Anti-IgLON5 disease


Anti-IgLON5 disease is a neurodegenerative autoimmune disease. It is marked by parasomnias and chorea - an involuntary movement disorder.
IgLON5 refers to a cell surface protein involved in promoting connections among nerve cells.
Prevalence of the HLA-DRB1*10:01 allele was greatly increased in people with anti-IgLON5 disease.

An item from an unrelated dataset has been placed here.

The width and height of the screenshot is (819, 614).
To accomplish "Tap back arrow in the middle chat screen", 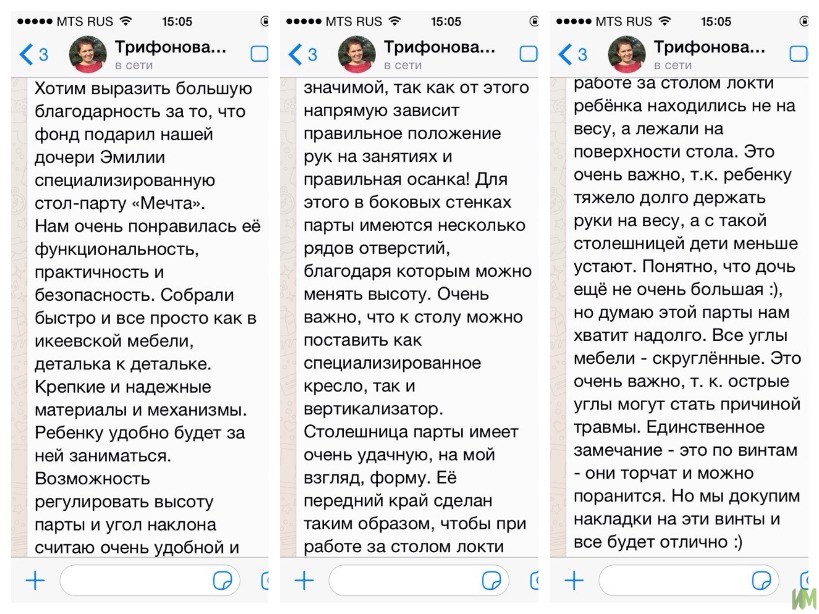I will (295, 54).
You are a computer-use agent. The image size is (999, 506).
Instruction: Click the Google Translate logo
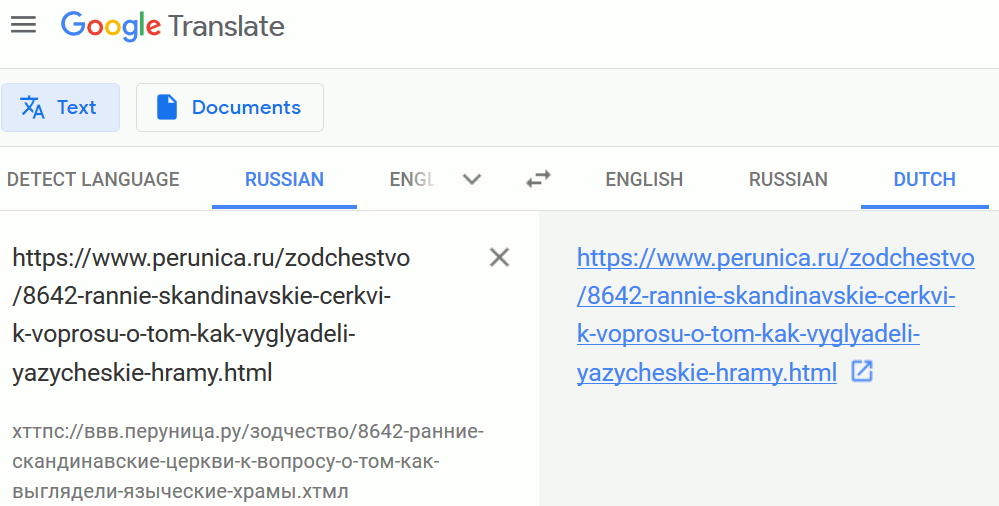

Immunology and pathophysiology

The IgLON proteins are a family of five cell-adhesion molecules IgLON 1, 2, 3, 4 & 5, which assist in neuronal growth and connections among nerve cells. and help in brain evolution and maturation to maintain integrity of the blood brain barrier.
Abnormal pTau deposits seen in several brains, brain stems and upper cervical cords shown by neuro-immuno-histochemistry studies of brain tissue from these regions without inflammatory cells differentiate this entity from other autoimmune encephalitis.

Treatment and outcome

Anti-IgLON5 disease is mainly treated with immunosuppressants, mostly cycles of IV corticosteroids in combination with IV immunoglobulins and/or TPE. Alternative successfully used, second-line treatments are Rituximab and Cyclophosphamide, Azathioprine and Mycophenolat Mofetil.
Sudden death is the most common outcome in nearly 34% of patients, irrespective of partial response to therapy. While complications from aspiration were the other common cause of death.
Symptomatic treatment with CPAP in patients with OSA helps improve respiratory symptoms, while parasomnias and movement disorders did not respond when antiepileptic, dopaminergic, and anti-hyperkinetic drugs were administered.